CAS Viewer Extension For Provenance Tracking of UIMA CAS Content
To improve the ability to debug and maintain UIMA components, we propose to add the ability to log the updates to the CAS and the Index Repository as follows:
- track which Analysis Engines (AEs) created or modified the feature structures in a CA
- track the operations (add and delete) by each AE to index feature structures
The collected information can be classified as follows:
- Call sequence to AEs
- For each AE, a list of newly created feature structures (FSs) and a list of changes to pre-existing FSs. We will use FS Journal as the terminology to refer to this information
- For each AE, a list of added, deleted, and modified FSs to/from index repository (if the same FS is deleted and added back to the index, we will classified as "modified"). We will use Index Journal as the terminology to refer to this information.
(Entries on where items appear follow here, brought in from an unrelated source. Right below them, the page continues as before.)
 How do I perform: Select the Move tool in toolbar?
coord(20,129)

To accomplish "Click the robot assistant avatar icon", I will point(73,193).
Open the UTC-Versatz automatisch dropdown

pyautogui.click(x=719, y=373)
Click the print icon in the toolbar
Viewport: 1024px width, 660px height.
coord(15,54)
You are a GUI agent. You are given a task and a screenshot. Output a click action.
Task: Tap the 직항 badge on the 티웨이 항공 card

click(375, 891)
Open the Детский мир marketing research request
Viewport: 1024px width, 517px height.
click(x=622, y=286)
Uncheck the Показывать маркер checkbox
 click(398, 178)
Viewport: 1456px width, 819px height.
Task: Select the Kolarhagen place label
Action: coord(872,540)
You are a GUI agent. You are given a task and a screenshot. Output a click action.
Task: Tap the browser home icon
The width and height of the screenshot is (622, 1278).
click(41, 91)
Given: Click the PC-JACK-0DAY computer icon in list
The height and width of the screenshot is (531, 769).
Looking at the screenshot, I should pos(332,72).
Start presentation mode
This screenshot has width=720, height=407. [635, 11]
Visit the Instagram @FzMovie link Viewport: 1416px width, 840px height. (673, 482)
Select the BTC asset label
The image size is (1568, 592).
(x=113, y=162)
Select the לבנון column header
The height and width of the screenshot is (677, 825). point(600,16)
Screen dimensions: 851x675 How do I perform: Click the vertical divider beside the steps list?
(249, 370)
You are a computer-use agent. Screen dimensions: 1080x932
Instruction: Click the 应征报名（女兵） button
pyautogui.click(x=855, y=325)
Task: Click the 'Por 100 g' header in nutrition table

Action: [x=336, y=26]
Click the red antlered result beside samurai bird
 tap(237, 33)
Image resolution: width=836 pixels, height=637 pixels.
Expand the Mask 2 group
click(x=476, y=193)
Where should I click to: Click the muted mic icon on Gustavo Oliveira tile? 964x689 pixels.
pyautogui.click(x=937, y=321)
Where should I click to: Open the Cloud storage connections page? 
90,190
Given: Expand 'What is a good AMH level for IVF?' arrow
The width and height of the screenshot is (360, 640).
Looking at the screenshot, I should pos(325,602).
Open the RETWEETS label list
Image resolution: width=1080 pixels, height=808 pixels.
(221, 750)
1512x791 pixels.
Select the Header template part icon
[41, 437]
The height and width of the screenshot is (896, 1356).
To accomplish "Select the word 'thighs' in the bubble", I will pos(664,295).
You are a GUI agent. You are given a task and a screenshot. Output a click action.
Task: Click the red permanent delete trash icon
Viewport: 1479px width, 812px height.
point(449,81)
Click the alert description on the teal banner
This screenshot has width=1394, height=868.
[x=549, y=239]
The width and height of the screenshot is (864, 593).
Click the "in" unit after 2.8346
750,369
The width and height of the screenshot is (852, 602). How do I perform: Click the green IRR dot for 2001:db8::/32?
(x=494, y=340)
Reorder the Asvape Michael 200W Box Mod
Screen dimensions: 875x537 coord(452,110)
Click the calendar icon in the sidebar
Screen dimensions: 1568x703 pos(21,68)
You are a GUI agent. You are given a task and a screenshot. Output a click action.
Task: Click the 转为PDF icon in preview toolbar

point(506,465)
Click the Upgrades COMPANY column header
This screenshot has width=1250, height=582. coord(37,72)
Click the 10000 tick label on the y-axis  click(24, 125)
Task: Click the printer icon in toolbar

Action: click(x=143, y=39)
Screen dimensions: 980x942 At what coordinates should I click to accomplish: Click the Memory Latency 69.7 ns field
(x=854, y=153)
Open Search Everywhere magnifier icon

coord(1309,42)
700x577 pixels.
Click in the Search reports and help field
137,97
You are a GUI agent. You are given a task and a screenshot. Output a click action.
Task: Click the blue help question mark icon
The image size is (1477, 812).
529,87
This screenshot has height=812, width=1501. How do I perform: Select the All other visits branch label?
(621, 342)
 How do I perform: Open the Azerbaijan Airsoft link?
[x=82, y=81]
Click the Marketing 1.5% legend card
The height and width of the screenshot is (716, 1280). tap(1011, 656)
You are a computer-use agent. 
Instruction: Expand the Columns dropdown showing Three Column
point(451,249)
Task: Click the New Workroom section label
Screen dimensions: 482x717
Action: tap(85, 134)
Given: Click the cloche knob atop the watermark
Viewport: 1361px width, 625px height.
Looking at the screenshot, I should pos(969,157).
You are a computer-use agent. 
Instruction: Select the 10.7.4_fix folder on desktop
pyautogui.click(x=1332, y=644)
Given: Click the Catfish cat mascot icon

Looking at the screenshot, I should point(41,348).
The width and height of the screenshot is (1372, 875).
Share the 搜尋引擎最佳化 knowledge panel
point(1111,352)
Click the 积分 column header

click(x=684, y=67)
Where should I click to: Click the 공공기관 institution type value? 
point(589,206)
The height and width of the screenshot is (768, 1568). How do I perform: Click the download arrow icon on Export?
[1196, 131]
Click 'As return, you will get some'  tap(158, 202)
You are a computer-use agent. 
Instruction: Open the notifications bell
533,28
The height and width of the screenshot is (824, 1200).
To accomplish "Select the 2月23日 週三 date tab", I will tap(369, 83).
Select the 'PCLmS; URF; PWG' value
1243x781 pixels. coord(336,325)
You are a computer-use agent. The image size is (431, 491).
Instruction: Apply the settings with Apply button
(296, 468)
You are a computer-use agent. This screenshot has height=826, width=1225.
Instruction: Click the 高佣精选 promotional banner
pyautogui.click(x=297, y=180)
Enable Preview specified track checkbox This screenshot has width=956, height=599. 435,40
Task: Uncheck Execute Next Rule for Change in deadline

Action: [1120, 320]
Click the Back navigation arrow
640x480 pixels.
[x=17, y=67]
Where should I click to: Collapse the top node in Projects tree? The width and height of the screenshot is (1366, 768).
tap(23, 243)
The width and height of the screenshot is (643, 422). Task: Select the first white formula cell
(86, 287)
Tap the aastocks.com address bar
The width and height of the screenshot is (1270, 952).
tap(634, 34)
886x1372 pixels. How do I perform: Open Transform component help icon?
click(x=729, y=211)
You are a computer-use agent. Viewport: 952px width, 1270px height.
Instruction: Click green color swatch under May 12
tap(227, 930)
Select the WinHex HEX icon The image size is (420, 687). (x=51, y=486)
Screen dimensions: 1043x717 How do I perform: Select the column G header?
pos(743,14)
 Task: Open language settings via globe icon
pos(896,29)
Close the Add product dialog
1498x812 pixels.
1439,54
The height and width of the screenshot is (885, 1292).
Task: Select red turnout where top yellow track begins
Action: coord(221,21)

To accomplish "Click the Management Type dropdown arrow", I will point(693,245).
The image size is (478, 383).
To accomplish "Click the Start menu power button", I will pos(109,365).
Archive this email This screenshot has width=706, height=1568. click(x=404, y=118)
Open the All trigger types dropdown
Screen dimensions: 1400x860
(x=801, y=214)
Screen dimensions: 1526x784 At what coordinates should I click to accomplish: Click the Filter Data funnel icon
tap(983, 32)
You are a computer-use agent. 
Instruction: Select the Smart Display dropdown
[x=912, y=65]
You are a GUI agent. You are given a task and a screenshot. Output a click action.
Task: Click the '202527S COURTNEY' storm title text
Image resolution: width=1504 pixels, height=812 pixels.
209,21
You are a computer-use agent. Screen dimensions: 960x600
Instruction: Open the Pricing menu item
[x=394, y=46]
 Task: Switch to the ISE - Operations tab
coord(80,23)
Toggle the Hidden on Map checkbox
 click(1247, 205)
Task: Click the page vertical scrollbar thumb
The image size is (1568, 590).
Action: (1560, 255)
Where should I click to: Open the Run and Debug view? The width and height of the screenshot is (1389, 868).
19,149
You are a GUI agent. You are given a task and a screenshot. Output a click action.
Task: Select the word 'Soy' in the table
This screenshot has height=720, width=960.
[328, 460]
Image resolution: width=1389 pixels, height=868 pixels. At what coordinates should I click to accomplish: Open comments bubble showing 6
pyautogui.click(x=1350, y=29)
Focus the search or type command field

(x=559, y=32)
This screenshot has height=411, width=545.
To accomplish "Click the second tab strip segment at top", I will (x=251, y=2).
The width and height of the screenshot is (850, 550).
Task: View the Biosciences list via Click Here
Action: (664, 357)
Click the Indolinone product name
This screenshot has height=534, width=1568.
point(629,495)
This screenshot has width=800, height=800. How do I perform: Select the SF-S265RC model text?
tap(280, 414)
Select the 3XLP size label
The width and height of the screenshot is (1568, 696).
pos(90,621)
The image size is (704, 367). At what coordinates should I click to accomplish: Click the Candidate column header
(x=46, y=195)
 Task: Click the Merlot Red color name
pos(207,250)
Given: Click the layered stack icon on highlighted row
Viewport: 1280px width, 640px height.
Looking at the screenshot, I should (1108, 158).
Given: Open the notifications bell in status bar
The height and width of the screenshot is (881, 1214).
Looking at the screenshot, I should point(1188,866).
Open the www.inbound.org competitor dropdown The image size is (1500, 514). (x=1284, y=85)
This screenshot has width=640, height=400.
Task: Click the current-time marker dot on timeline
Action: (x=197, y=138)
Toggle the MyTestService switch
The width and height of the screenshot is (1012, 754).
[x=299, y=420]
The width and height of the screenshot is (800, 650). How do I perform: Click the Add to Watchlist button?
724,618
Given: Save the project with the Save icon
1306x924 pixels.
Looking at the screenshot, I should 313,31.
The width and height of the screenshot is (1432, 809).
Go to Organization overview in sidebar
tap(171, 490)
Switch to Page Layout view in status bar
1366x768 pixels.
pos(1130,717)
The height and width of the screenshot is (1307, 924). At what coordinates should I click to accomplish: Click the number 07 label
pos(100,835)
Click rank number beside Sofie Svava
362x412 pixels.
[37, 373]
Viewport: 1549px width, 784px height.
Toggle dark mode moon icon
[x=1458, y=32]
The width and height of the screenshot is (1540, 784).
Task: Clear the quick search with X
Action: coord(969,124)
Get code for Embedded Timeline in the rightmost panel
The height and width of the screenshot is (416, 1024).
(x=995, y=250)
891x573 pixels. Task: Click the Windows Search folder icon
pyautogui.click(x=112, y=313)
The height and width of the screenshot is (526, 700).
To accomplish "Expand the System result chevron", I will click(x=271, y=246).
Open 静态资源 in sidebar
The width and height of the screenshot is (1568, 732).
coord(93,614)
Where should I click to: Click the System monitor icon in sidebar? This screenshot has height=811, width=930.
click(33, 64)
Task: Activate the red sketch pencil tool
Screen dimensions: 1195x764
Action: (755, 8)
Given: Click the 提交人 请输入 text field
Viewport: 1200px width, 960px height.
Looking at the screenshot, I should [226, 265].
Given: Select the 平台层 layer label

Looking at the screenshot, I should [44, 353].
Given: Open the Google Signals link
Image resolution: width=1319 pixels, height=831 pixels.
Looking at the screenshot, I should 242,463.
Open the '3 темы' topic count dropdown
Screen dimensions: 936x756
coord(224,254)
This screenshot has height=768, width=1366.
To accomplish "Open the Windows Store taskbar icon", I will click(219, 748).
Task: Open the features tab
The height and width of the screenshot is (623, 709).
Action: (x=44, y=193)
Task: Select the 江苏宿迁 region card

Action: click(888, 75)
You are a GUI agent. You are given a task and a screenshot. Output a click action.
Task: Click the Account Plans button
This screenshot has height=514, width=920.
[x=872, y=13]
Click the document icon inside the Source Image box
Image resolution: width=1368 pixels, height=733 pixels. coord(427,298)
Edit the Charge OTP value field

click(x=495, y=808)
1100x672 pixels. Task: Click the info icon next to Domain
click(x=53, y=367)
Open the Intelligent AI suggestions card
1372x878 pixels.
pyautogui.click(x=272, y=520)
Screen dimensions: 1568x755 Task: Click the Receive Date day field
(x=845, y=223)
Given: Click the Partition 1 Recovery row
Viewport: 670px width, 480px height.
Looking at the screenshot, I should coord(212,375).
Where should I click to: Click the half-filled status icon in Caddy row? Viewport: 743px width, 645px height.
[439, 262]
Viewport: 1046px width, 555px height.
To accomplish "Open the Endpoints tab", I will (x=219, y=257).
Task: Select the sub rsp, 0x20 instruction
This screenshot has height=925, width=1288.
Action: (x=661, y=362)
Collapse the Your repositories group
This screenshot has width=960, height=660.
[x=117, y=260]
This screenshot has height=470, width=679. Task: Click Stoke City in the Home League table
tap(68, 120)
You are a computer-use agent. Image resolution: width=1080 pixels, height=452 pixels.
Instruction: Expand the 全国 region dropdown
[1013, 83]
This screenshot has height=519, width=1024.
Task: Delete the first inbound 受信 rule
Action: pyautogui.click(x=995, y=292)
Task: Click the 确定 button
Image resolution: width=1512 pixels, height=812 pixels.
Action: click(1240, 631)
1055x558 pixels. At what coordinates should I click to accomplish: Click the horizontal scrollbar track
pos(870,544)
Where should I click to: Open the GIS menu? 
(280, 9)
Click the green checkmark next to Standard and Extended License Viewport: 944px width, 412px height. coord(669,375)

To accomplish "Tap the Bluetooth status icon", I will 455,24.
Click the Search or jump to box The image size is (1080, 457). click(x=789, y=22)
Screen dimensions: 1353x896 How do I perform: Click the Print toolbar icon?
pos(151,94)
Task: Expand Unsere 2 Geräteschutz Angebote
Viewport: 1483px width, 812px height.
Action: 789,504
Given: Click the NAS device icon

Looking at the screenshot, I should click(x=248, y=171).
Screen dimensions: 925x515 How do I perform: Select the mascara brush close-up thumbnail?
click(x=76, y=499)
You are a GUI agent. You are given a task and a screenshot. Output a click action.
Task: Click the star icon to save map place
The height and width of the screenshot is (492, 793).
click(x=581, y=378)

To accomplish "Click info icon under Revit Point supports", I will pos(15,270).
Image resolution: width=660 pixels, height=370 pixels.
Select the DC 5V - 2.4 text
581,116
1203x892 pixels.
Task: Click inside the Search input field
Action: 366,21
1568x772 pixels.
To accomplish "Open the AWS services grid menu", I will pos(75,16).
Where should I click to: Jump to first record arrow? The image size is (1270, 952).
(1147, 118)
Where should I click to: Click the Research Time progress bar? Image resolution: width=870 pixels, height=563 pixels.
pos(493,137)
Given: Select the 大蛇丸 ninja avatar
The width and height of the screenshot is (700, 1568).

The development of this Provenance Tracking of UIMA CAS Content as described in the Wiki is composed of two parts:
- providing APIs in the UIMA framework to support access of journaling information
- visualizing the collected information
In this documentation, we will focus on the GUI part of the visualization from the end-user's perspective.
2. Development Process
The development will be done as a tooling project of Apache UIMA with the participation from the community. Since there are a lot of codes in the CAS Viewer (submitted as a contribution to Apache UIMA) that can be reused, we propose to develop the visualization of CAS/Index Journal as the extension to the CAS Viewer.
3. Proposed User Interface
In the following proposed GUI mockup, we use deploy/as/MeetingFinderAggregate.xml from uimaj-example of the UIMA AS package with some modification to its behavior to illustrate the design. This aggregate AE has the following structure:
We assume that, after running MeetingFinderAggregate with an input document, the following basic information is produced:
(1) A list of calls to AEs
(2) Within the call to each AE, a list of new FSs created by this AE and a list of modified FSs
(3) Within the call to each AE, a list of add/delete/modify FS operations to index repository
The issue here is how to visualize the above three kinds of basic information to the developers?
Note that, for the initial implementation, we propose to only preserve the final value for a FS (intermediate values are not kept).
Based on the above example and assumptions, the following shows some screen-shots of the proposed GUI used to visualize the journal information.
3.1 Viewing Changes to CAS
The information about CAS changes is visualized by the FS Journal tab as shown in Figure 3.1.
The sequence of AE calls is showed in the top section of the tab and is organized as a hierarchy (the key string defined in the aggregate descriptor will be used to identify the AE). The number next to the AE's name is the total number of FSs added or modified by the AE. For example, Meeting AE (2 FSs) means that there are two FSs added or modified by the Meeting AE.
Figure 3.1. For viewing changes to FS in the CAS
Since it is possible to have a long list of FSs (e.g., a few thousands of Token annotations), the list of FSs is compressed within the type name node and the number at the end of the name indicates the total number of added/modified FSs as shown in Figure 3.2.a.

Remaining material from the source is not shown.